After the lockout ended, the LIUFF proclaimed victory at a press conference with a crop of city council members and union presidents, including Barbara Bowen of CUNY’s Professional Staff Congress (PSC) and Randi Weingarten of the American Federation of Teachers, to which both LIUFF and PSC are affiliated. Weingarten and Co.’s main theme was unity against “the Trump effect.” Adorned with Hillary Clinton campaign garb, Weingarten appeared to be at a Democratic Party lovefest. Promoting the class-collaborationist myth of shared interests between labor and management, she proclaimed, “America is better than this divisiveness.”
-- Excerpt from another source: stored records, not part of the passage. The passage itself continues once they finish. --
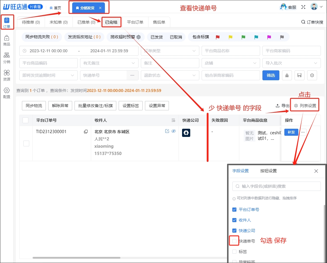
Task: Uncheck the 平台订单号 field checkbox
Action: point(234,210)
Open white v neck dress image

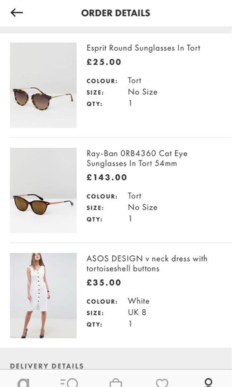point(43,296)
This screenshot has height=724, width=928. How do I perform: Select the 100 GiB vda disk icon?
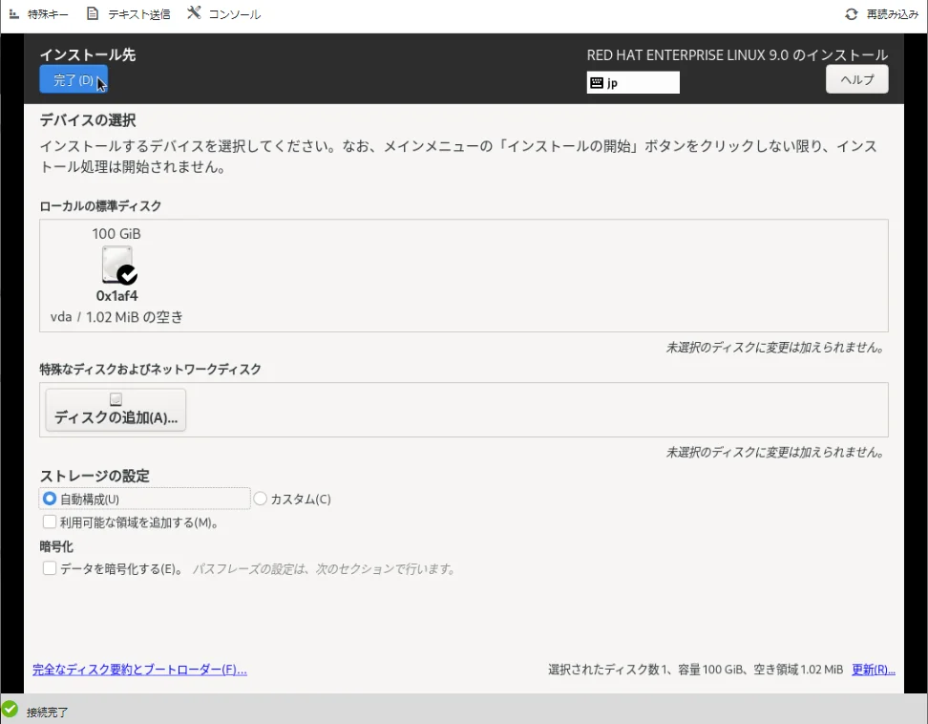(118, 265)
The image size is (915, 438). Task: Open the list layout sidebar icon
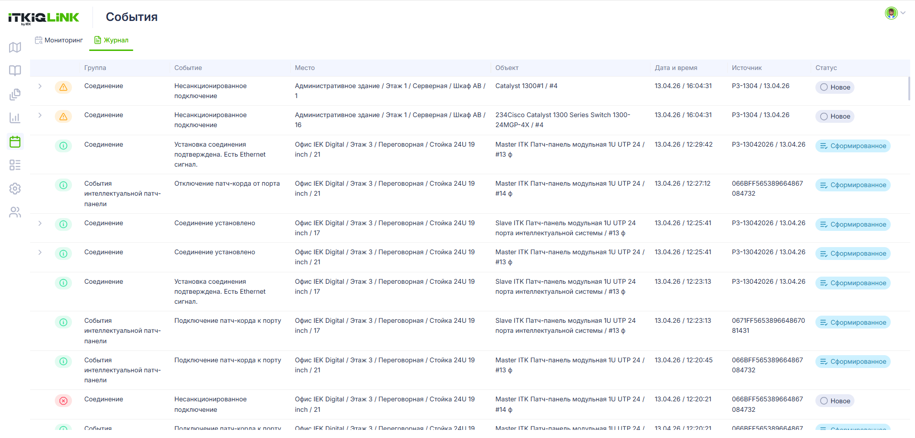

Instead of forging a fighting alliance of the labor movement, the union misleaders pour money into electing “lesser-evil” capitalist politicians, as they did with Bill de Blasio and Barack Obama. Under the guise of school “reform,” the Obama administration has overseen a massive assault on public education and teachers unions. The starting point for successful class struggle is to break with the Democratic Party, which, no less than the Republican Party, represents the interests of the capitalist ruling class.
For Worker/Teacher/Student Control of the Universities!

Reflecting the trend in the rest of the country, tuition at LIU has risen drastically in the last couple decades. Since 1995, on average, tuition and fees at private universities have jumped 179 percent. With total student debt climbing to over $1.2 trillion, many recent graduates are headed for a bleak future of low-wage and temporary jobs and debt peonage. While full-time faculty salaries stagnate, a burgeoning layer of university administrators bathes in growing compensation. At LIU, the already-bloated salaries of top administrators doubled between 2008 and 2014. In 2014, President Cline made almost half a million dollars—the median income for a private university president.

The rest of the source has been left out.